Standard für die Entwicklung von IT-Projekten
Bund aktualisiert IT-Entwicklungsstandard

Etwas ein Drittel aller IT-Projekte werden nicht fertig gestellt. Die LKW-Maut ist nur ein unrühmliches Beispiel für Probleme mit IT-Systemen. Eine Richtlinie des Bundesinnenministeriums soll helfen, diese Erfolgsrate zu verbessern.

hiz DÜSSELDORF. Die Einführung neuer Informationstechnologie-Systeme wird ständig komplexer. Die Zeiten, in denen eine einfache Textverarbeitung auf einem Arbeitsplatzrechner als IT-System galt, gehören der Vergangenheit an. Heute sind nahezu alle Rechner im professionellen Umfeld vernetzt. Internetzugang und firmenübergreifender Datenaustausch bringen jedoch Viren, Würmer und Hacker ins Spiel. Diese Komplexität ist einer der Gründe, warum 28 Prozent aller IT-Projekte scheitern. Die LKW-Maut ist nur ein unrühmliches Beispiel dafür.

In Branchen wie dem Bauwesen gibt es dagegen seit Jahrzehnten Standards und Verfahrensvorschriften, die sicherstellen soll, dass Bauvorhaben zu Ende geführt werden. Es wäre auch kaum vorzustellen, dass der Bau jeden dritten Hauses abgebrochen würde. Im Jahr 1997 stellte das Bundesinnenministerium auch für IT-Systeme einen eigenen Entwicklungsstandard vor – mit der Behördenkonformen Abkürzung EstdIT. Diese auch als V-Modell 97 bekannte Richtschnur war Grundlage bei der Entwicklung des Inpol-Neu- Systems für die Polizei, der Adressverwaltung des Bundestages, der IT-Systeme der Deutschen Post oder aber des Bordradars des Eurofighters. Nicht dass diese Systeme ohne Probleme abgewickelt werden konnten, aber letztendlich gingen sie in Betrieb.

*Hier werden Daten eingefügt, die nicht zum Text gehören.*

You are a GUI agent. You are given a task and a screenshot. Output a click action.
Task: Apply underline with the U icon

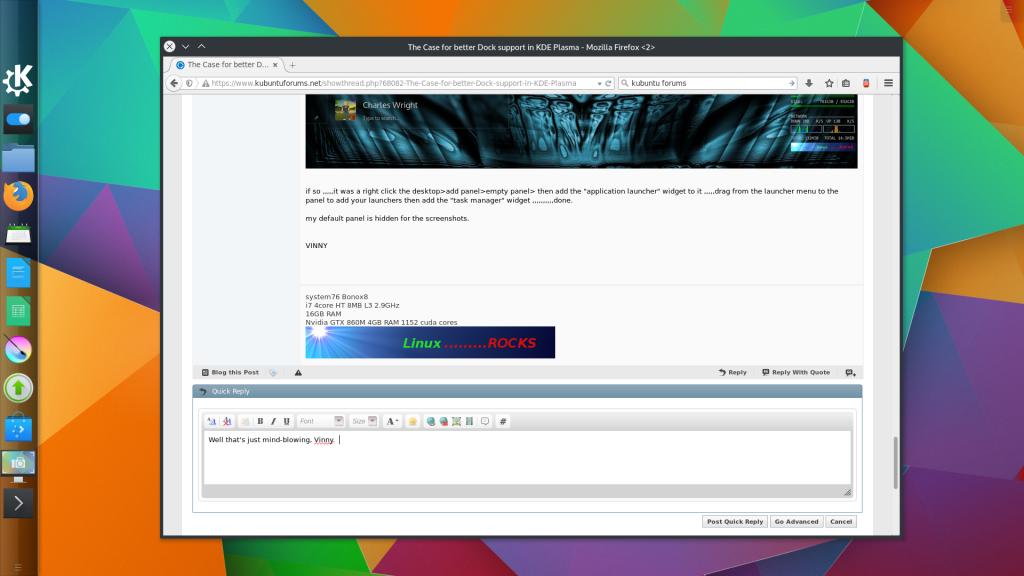287,421
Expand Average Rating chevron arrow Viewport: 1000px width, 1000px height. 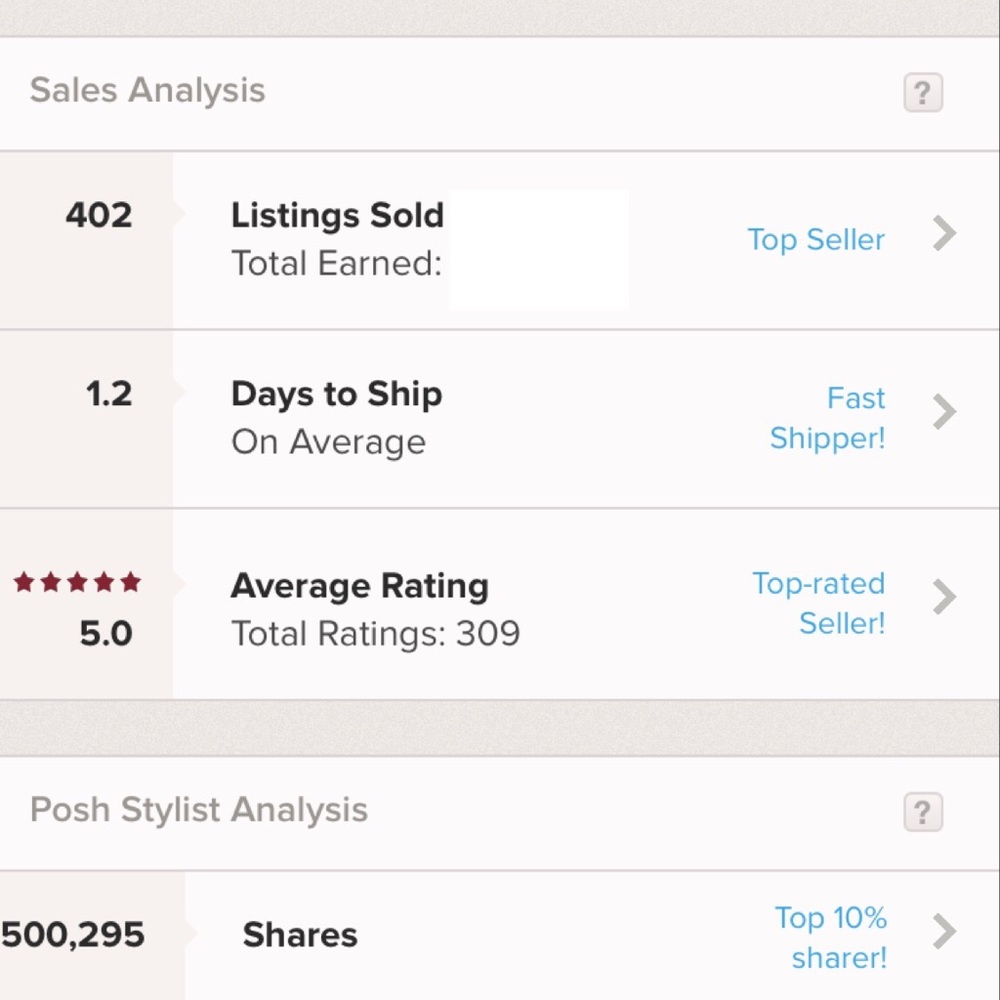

Seit die Standards 1997 in Kraft gesetzt wurden hat sich die Datenverarbeitungslandschaft jedoch grundsätzliche geändert. Dem will die Verwaltung nun Rechnung tragen. Der Fachbereich Informatik der Technischen Universität Kaiserslautern soll unter Leitung von Dr. Andreas Rauch das V-Modell überarbeiten. Neben der inhaltlichen Aktualisierung wollen die Beteiligten insbesondere die Anwendbarkeit und Anpassbarkeit des V-Modells verbessern. Das V-Modell 200x, so der Arbeitsname, wird nach einem "Baukastenprinzip" aufgebaut. Zukünftig soll jeder Anbieter und Auftraggeber, auch kleine und mittelständische Unternehmen, sich aus diesem Baukasten ein maßgeschneidertes Vorgehensmodell erstellen können. Dadurch soll das Projektrisiko nachhaltig vermindert und die Produktqualität sichtbar erhöht werden – in der Hoffnung, dass zukünftig weniger als ein drittel aller Projekte einen unrühmlichen Tod sterben.